• PROBLEM DETAILS: Look through the records and copy every line in which "Expand" appears.

• RECORDS SUPPLIED:
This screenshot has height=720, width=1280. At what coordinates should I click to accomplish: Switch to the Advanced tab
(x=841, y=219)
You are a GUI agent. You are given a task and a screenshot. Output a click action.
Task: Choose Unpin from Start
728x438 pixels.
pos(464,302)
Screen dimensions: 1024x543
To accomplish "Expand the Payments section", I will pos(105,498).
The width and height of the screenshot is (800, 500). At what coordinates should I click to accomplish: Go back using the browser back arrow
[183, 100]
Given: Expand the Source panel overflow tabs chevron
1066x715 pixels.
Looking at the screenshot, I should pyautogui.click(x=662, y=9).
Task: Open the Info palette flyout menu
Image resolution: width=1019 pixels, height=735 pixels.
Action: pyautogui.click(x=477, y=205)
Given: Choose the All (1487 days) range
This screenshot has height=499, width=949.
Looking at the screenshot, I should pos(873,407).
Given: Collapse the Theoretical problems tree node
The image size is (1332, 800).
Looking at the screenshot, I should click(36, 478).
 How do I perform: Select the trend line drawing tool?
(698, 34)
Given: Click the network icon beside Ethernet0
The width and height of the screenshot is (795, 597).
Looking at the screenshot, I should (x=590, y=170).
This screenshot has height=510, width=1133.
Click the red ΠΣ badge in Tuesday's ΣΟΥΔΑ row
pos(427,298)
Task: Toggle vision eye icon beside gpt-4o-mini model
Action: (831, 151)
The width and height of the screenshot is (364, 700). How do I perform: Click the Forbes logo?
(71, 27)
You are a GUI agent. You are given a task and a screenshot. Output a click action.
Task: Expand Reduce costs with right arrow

• WRITTEN SOLUTION:
To accomplish "Expand the Payments section", I will pos(105,498).
Given: Expand the Source panel overflow tabs chevron
Task: Expand Reduce costs with right arrow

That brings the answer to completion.